Politik : Zuwanderung: "Anknüpfungspunkte"

Matthias Meisner

Die Vorsitzende der Grünen-Bundestagsfraktion, Kerstin Müller, hat die Debatte in den großen Volksparteien zur Einwanderungspolitik gelobt. Sowohl SPD wie auch CDU hätten sich "sehr bewegt", sagte sie dem Tagesspiegel. Ausdrücklich bezog sie dabei das Einwanderungskonzept der CDU ein, das unter Federführung des Saar-Ministerpräsidenten Peter Müller erstellt worden ist. Es biete "viele gute Anknüpfungspunkte, nicht nur bei der Modernisierung der Einwanderungspolitik". Zu begrüßen sei auch, dass die CDU sich inzwischen klar dazu bekenne, das Opfer nichtstaatlicher Verfolgung geschützt werden müssten.

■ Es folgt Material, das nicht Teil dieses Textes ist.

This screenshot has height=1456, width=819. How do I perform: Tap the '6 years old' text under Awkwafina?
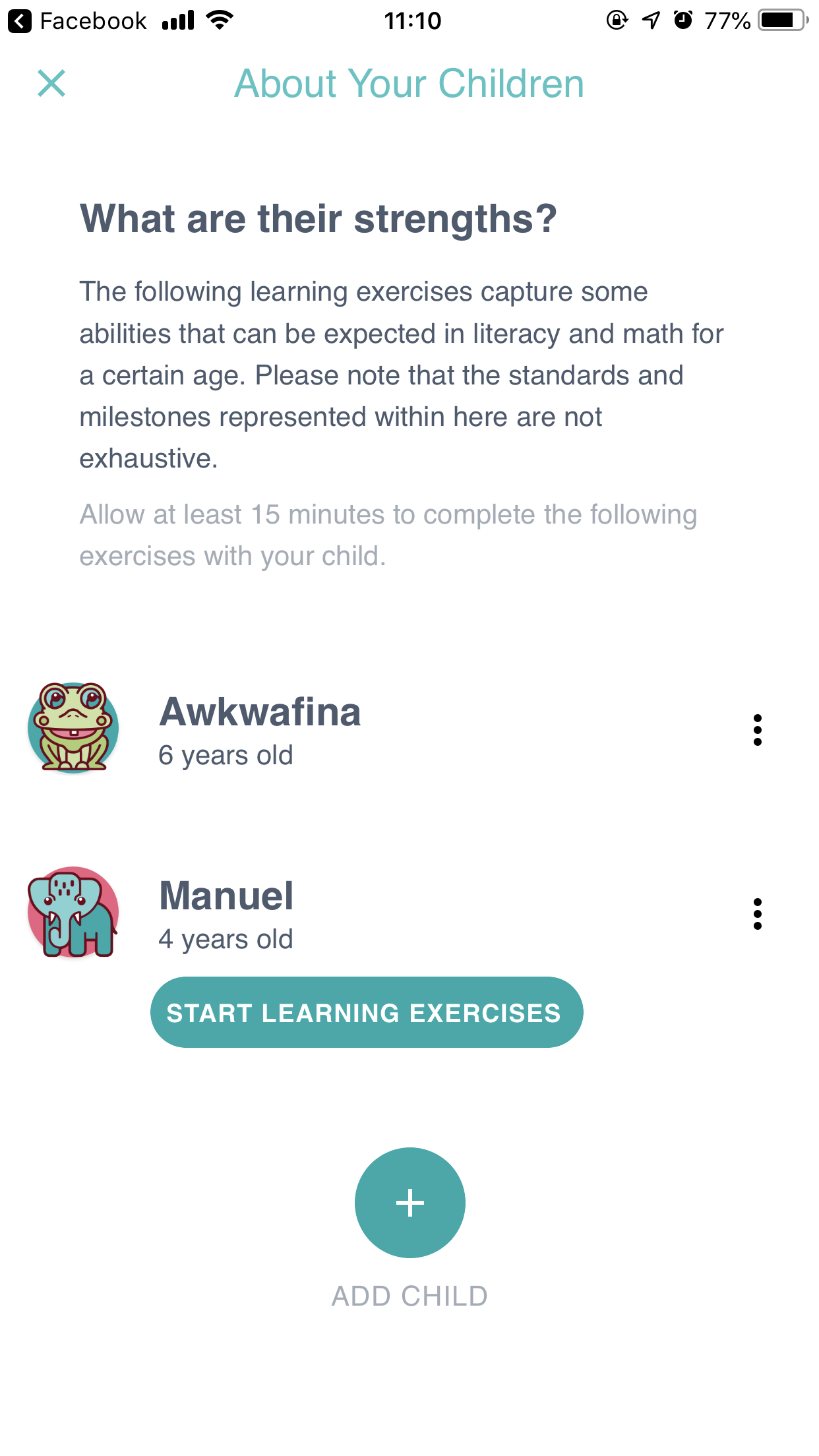226,754
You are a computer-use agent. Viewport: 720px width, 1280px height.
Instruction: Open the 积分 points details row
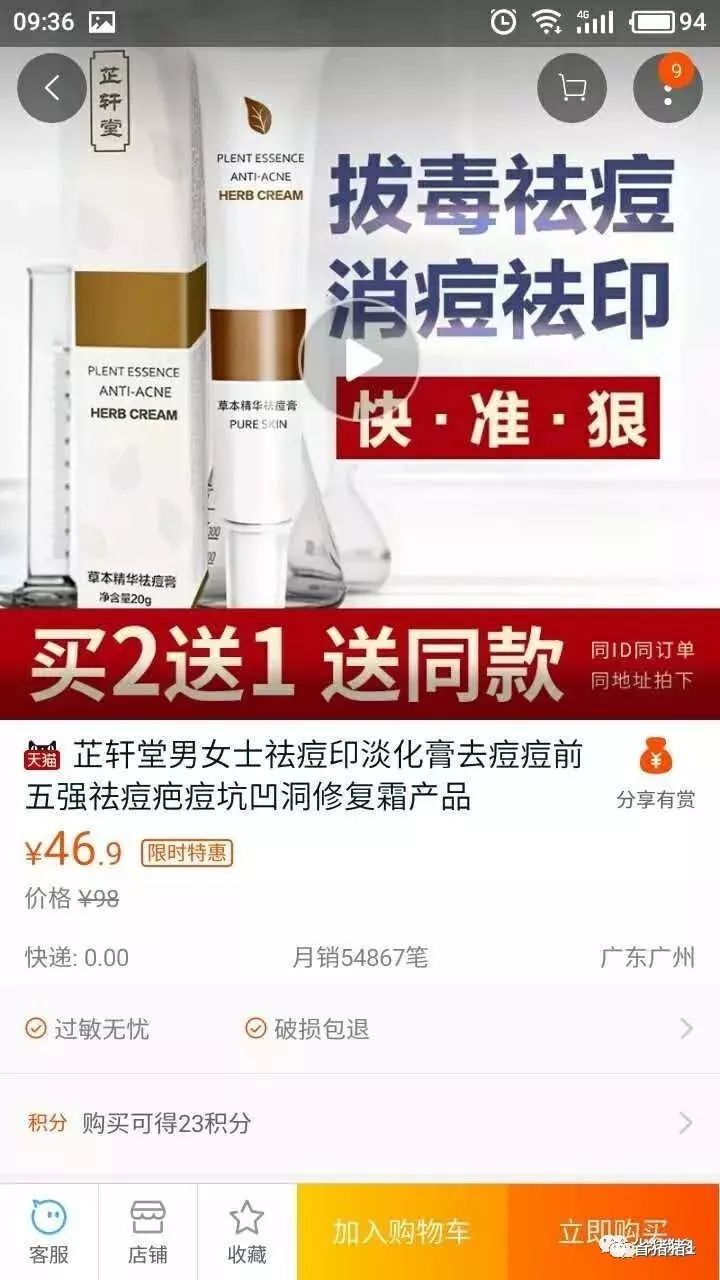(x=360, y=1123)
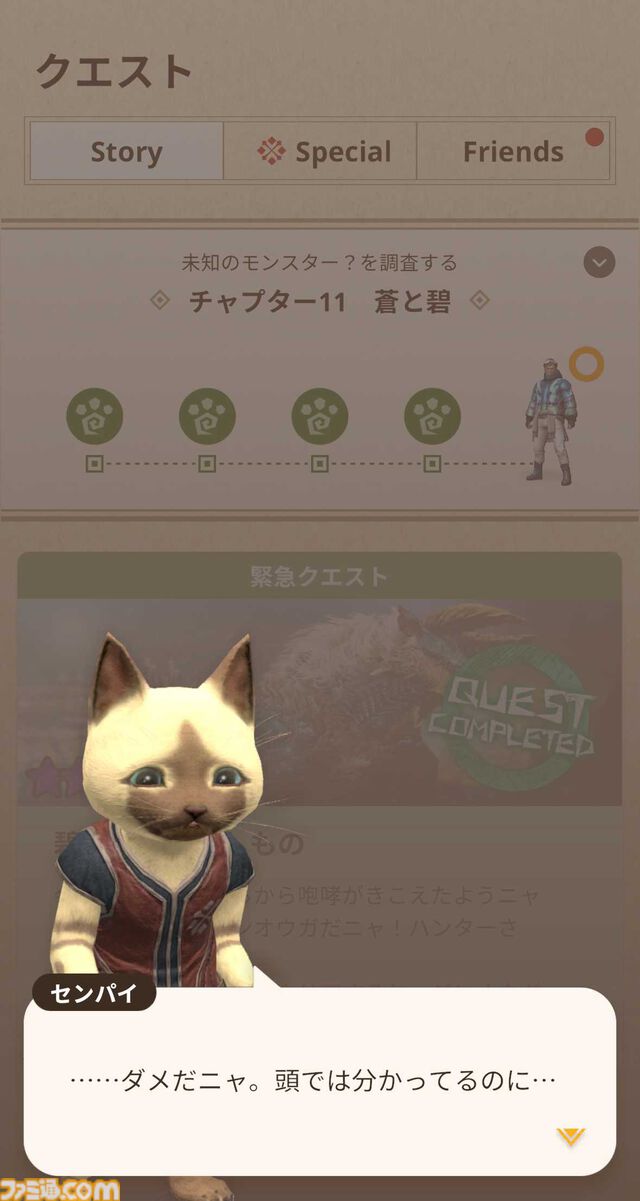Switch to the Special tab

point(322,152)
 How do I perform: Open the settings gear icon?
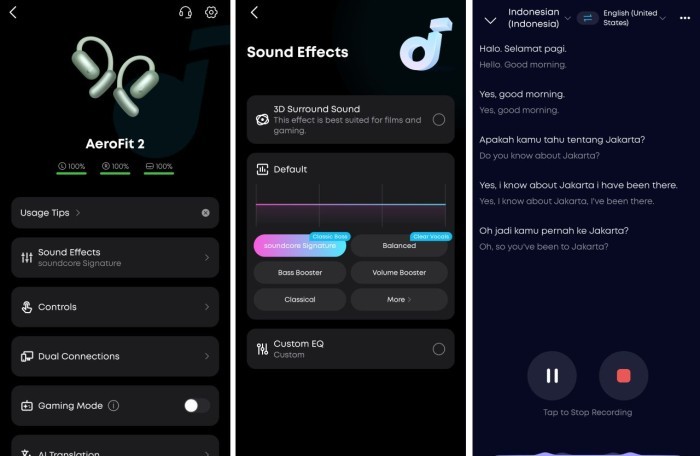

Sowohl die SPD als auch die von der CDU-Politikerin Rita Süssmuth geführte Zuwanderungskommission der Bundesregierung wollen ihre Vorstellungen kommende Woche offiziell vorlegen. Der SPD-Innenexperte Dieter Wiefelspütz sagte dazu: "Integration hat Vorrang vor Zuwanderung." Er betonte zugleich, angesichts von 3,7 Millionen Arbeitslosen in Deutschland bestehe kein Bedarf an mittel- und niedrigqualifizierten ausländischen Arbeitskräften. SPD-Fraktionschef Peter Struck äußerte die Befürchtung, der CSU-Vorsitzende Edmund Stoiber wolle die CDU bei der Regelung für die Zuwanderung auf Konfrontationskurs zwingen. Zugleich meinte Struck, große Teile der CDU-Vorstellungen könne er auch unterschreiben.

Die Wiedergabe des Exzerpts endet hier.